(Collected data entries)
◇ ◇ ◇ ◇ ◇ ◇ ◇

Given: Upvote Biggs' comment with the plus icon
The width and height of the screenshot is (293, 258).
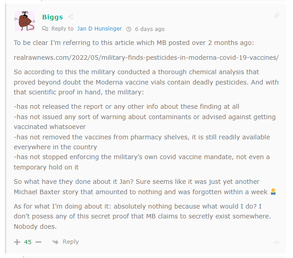Looking at the screenshot, I should click(x=17, y=242).
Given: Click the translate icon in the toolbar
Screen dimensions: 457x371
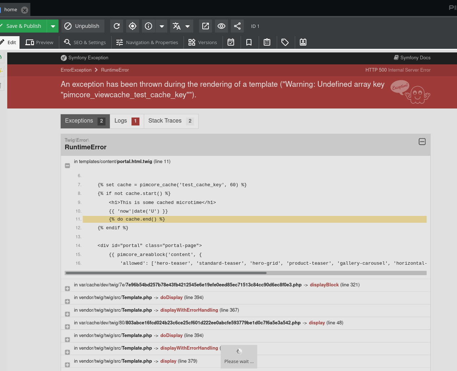Looking at the screenshot, I should (x=176, y=26).
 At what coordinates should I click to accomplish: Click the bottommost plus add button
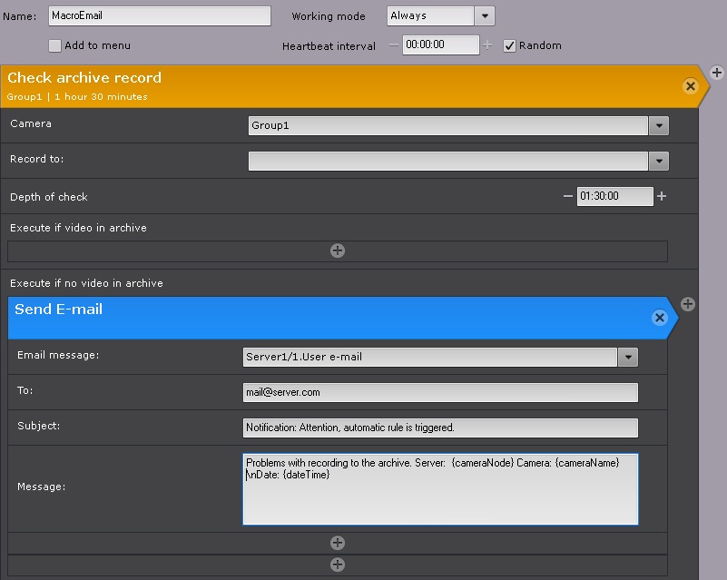[338, 565]
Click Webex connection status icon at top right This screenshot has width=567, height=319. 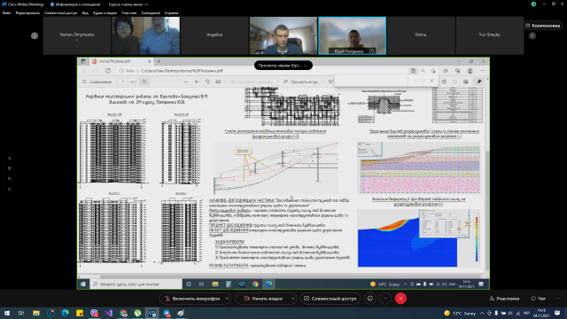(x=533, y=4)
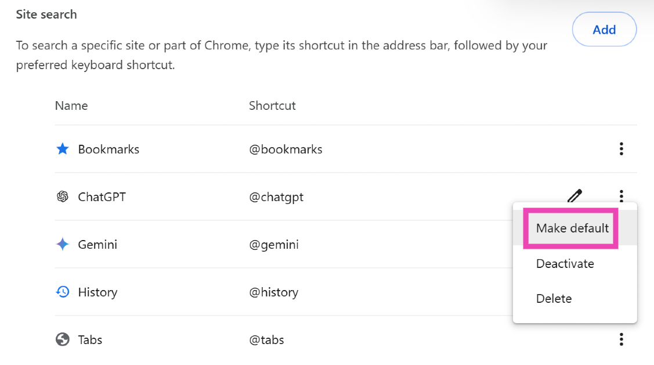Click the three-dot menu beside ChatGPT
This screenshot has height=365, width=654.
click(x=621, y=195)
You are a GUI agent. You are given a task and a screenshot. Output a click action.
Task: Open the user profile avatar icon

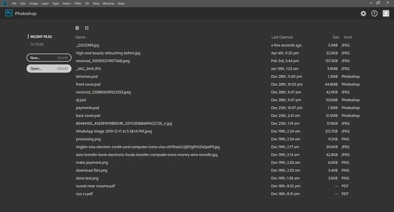click(386, 13)
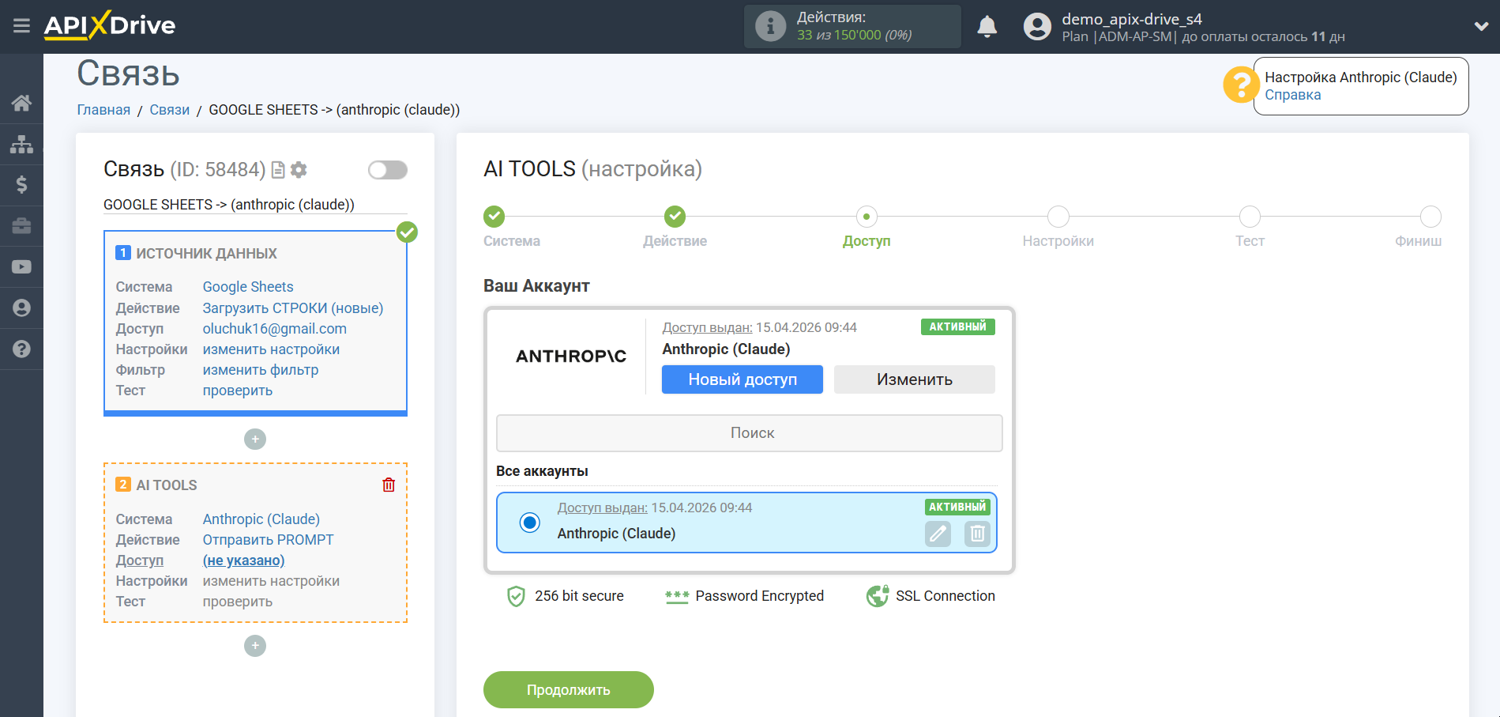Go to the Действие step in wizard
The height and width of the screenshot is (717, 1500).
[x=675, y=217]
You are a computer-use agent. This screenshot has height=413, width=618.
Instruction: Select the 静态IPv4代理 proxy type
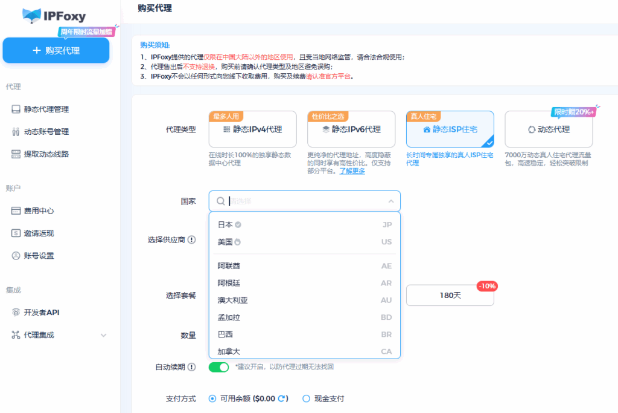pos(252,129)
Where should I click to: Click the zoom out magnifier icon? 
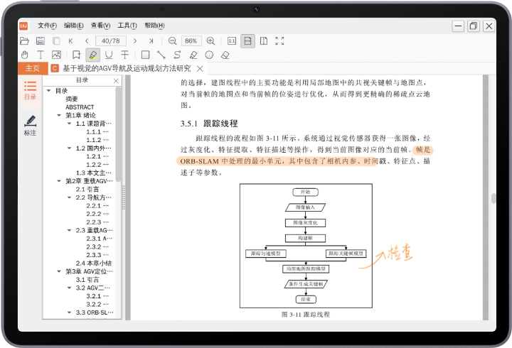(x=172, y=41)
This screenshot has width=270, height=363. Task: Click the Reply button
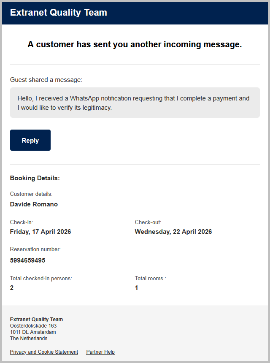click(30, 140)
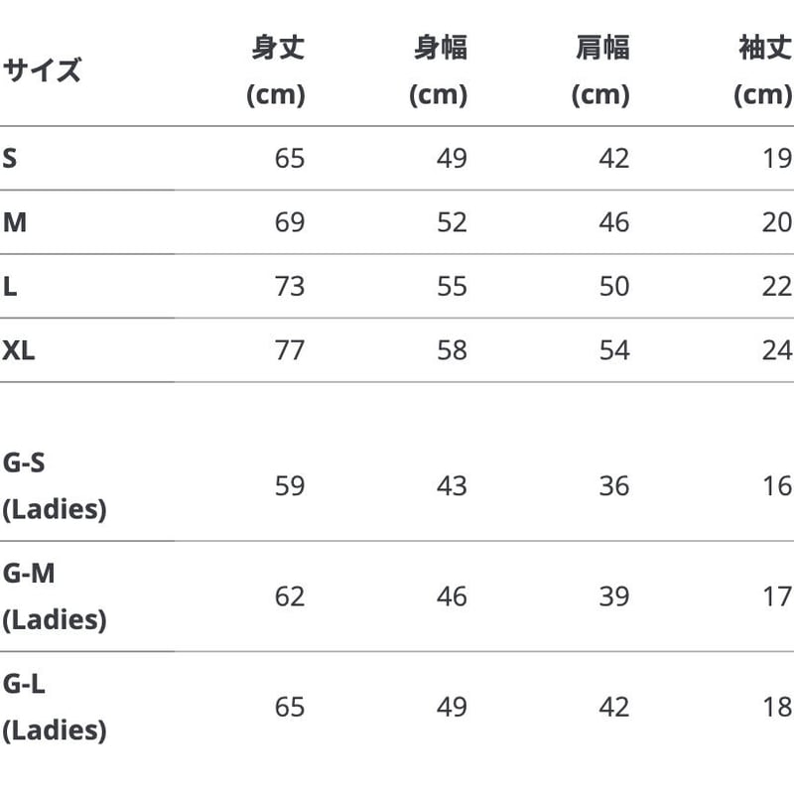794x794 pixels.
Task: Click the XL size row label
Action: pyautogui.click(x=19, y=350)
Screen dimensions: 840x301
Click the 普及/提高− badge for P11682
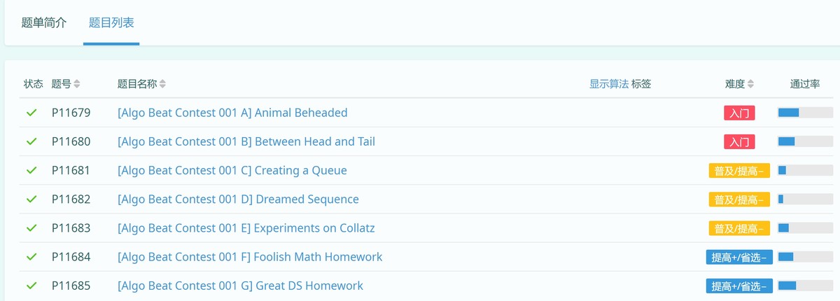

◇ ◇ ◇ ◇ ◇ ◇ ◇

→ **THE TASK**
Word for word, restate the lines from the line with "Where should I" through the last line of the entries, and nothing beyond them. Omit pictures.

→ **TASK OUTPUT**
Where should I click to: Click the zoom out magnifier icon? 
(x=172, y=41)
This screenshot has width=270, height=363. Task: Click the Reply button
click(30, 140)
794x794 pixels.
Task: Click the XL size row label
Action: pyautogui.click(x=19, y=350)
Screen dimensions: 840x301
Click the 普及/提高− badge for P11682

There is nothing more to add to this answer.